RECORDS FOR THIS EXERCISE:

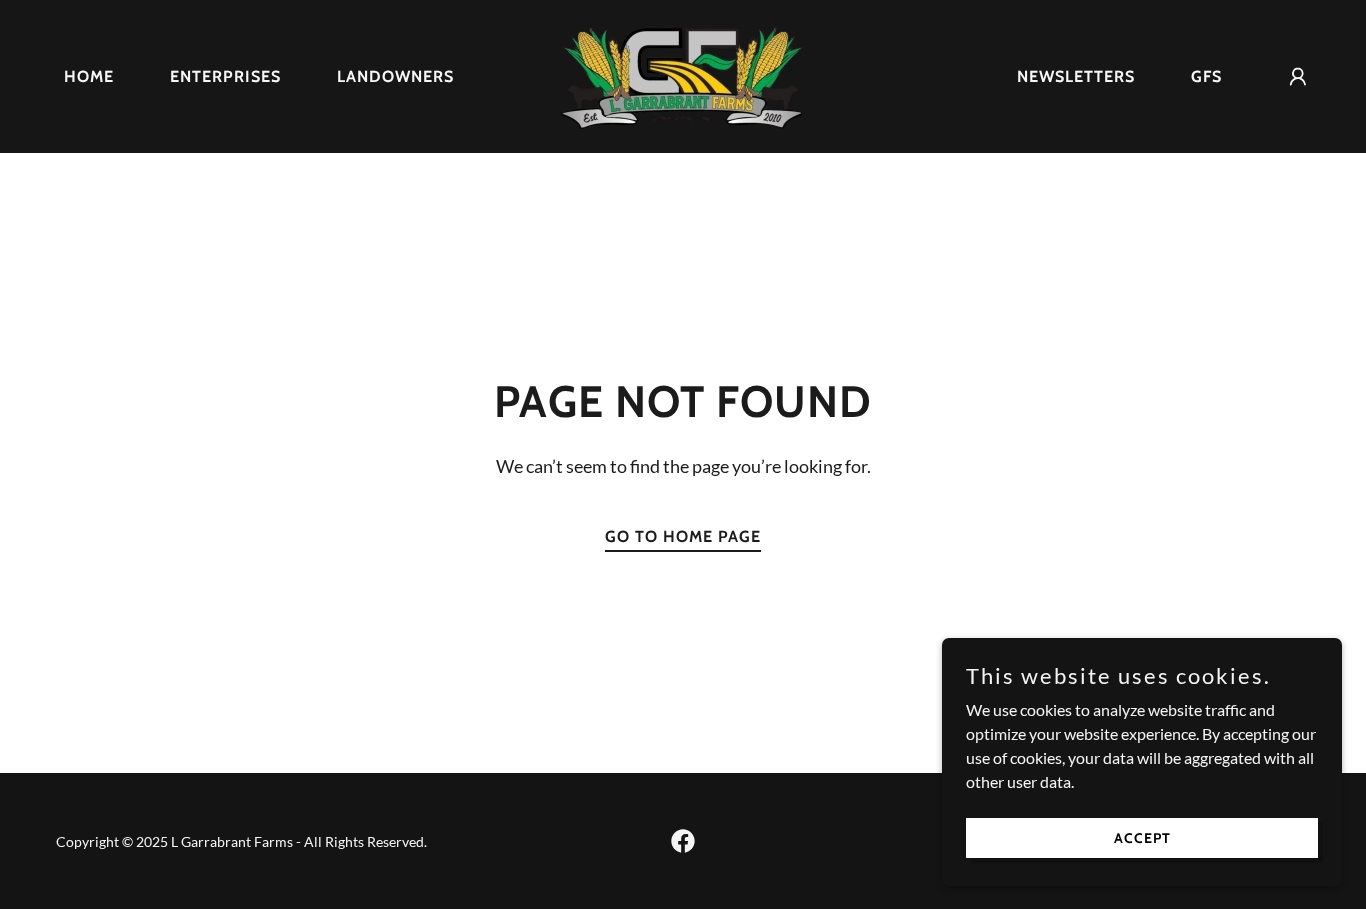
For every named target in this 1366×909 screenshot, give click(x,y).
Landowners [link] (395, 76)
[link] (683, 74)
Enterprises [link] (225, 76)
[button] (1298, 77)
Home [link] (89, 76)
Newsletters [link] (1076, 76)
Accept (1142, 837)
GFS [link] (1206, 76)
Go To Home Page (683, 536)
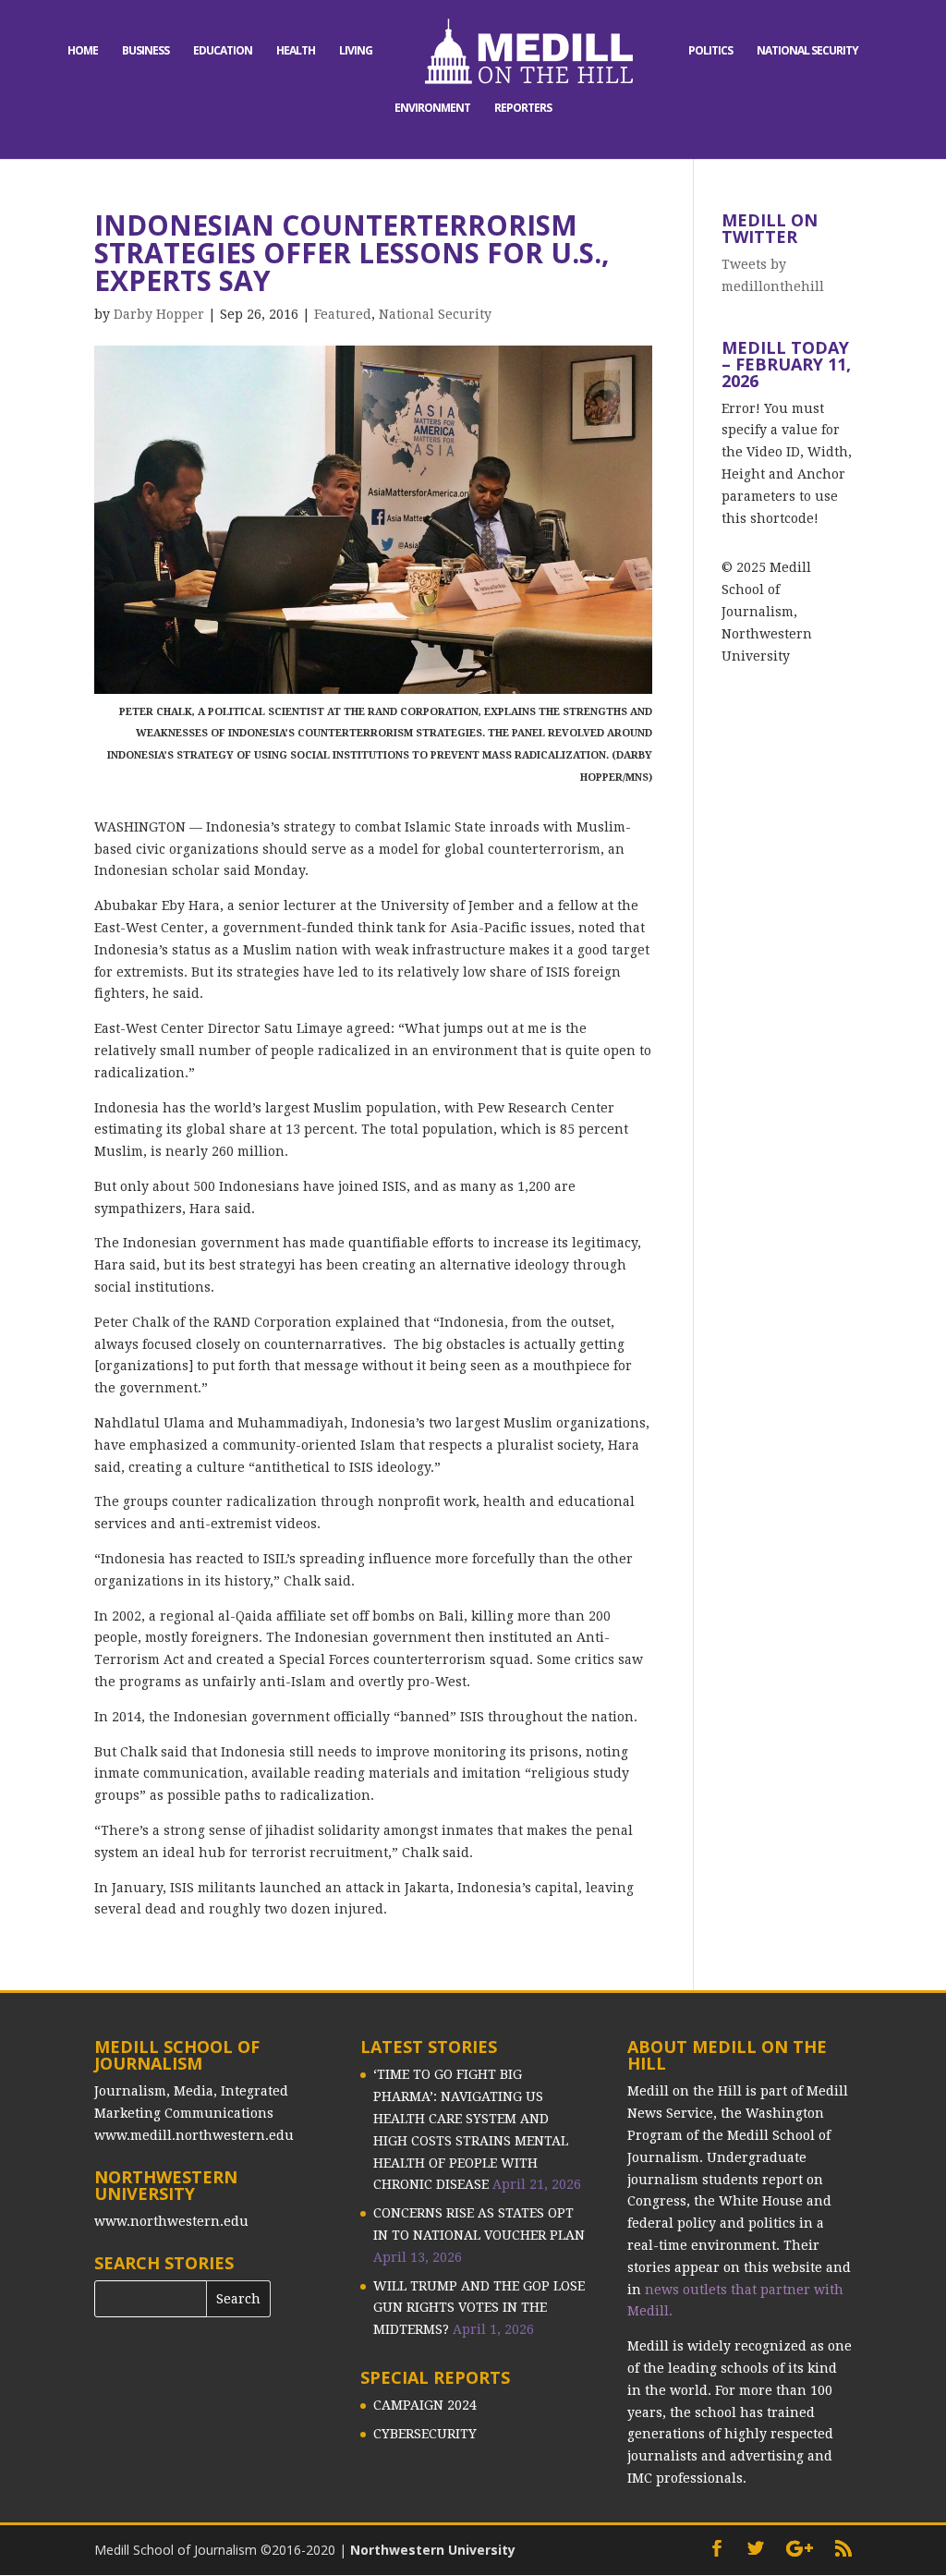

ACTIVITY:
Could you restate each record word for word, keeping the pictures out?

RESPONSE BOX:
For every named target in this 1366×909 screenshot, give click(x,y).
Landowners [link] (395, 76)
[link] (683, 74)
Enterprises [link] (225, 76)
[button] (1298, 77)
Home [link] (89, 76)
Newsletters [link] (1076, 76)
Accept (1142, 837)
GFS [link] (1206, 76)
Go To Home Page (683, 536)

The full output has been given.